Y lo hace con el ritmo asonantado y bien medido de quien sabe que poesía y música tienden a una misma harmonía, y con el imaginario propio de un romántico con los pies en la tierra (la noche, poblada de estrellas; la luna y su presencia onírica; el mar y sus olas; el agua siempre, limpia y fresca bendición; el vuelo libre de los pájaros; la altura trascendente de los árboles). Se detecta en sus versos cierta nostalgia por los tiempos idos, por la inocencia de la niñez perdida (pues «resulta que lo que quería era / volver a pasear desnudo / con Dios en el Edén»), contenida por la serenidad de quien se complace en la claridad y en la naturaleza y en las aguas, ya personificada en «adolescente novia de transparentes piernas», ya cuestionada en un diálogo continuo de interrogaciones retóricas, un apóstrofe que se prolonga a lo largo de «En una misa de difuntos», poema del que no me resisto a reproducir los últimos versos:

¿Cómo voy a morirme si estoy vivo
desde que me conozco? Y, sobre todo,
¿dónde estaré si no es aquí, Dios mío?

Sin embargo, desde el título, que refleja una solemne humildad que otros poetas deberían cultivar, reconocemos una sana conformidad y una fiera alegría que el mismo autor explica en su reflexión «Por qué escribo»; una complacida ternura y un enorme agradecimiento por el don de la existencia y por su vida concreta y real (no hay en sus versos resentimientos ni pesares, sino disfrute del amor y la familia, amor en mayúscula); una aceptación de su condición humana.

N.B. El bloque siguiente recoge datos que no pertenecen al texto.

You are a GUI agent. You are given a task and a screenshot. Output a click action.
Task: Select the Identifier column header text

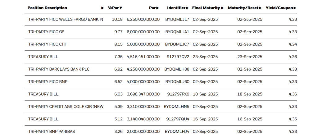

Pero, por encima de todo, una creencia firme en algo más Alto que nos explica y nos da sentido (léanse «Argumentum cardiologicum» y «Llámalo como quieras», entre otros).

Con esos mimbres de religiosidad, júbilo, pero también respetuoso abandono al misterio y a lo inefable, «ese deseo de todo, que no me cabe en el pecho / y bulle siempre en lo hondo»; de amor por los suyos y admiración por la naturaleza, por la grandeza de la creación y la dimensión transcendente del ser humano («Todo ocurre y no lo sabe, / menos tú, único, extraño, / conciencia de lo que existe, eco del Verso más alto»), imposible de explicar si no es a través de la divinidad, construye Jesús Cotta este conjunto de poemas breves y directos (no en vano el autor es un gran aforista, capaz de condensar poéticamente ideas filosóficas que lo asaltan y conmueven) donde todo nos resulta grato: la bien medida y atinada adjetivación, los armoniosos paralelismos, las referencias literarias, moderadas para no resultar afectado, las metáforas sencillas y brillantes. Y, por encima de todo, y así quiero resaltarlo en unos momentos en que lo oscuro parece tomar formas más que siniestras, las referencias a la luz y a la transparencia bajo las que late una mirada limpia, espiritual, pero, precisamente por eso, digna del barro que somos y desde el que soñamos la inmortalidad.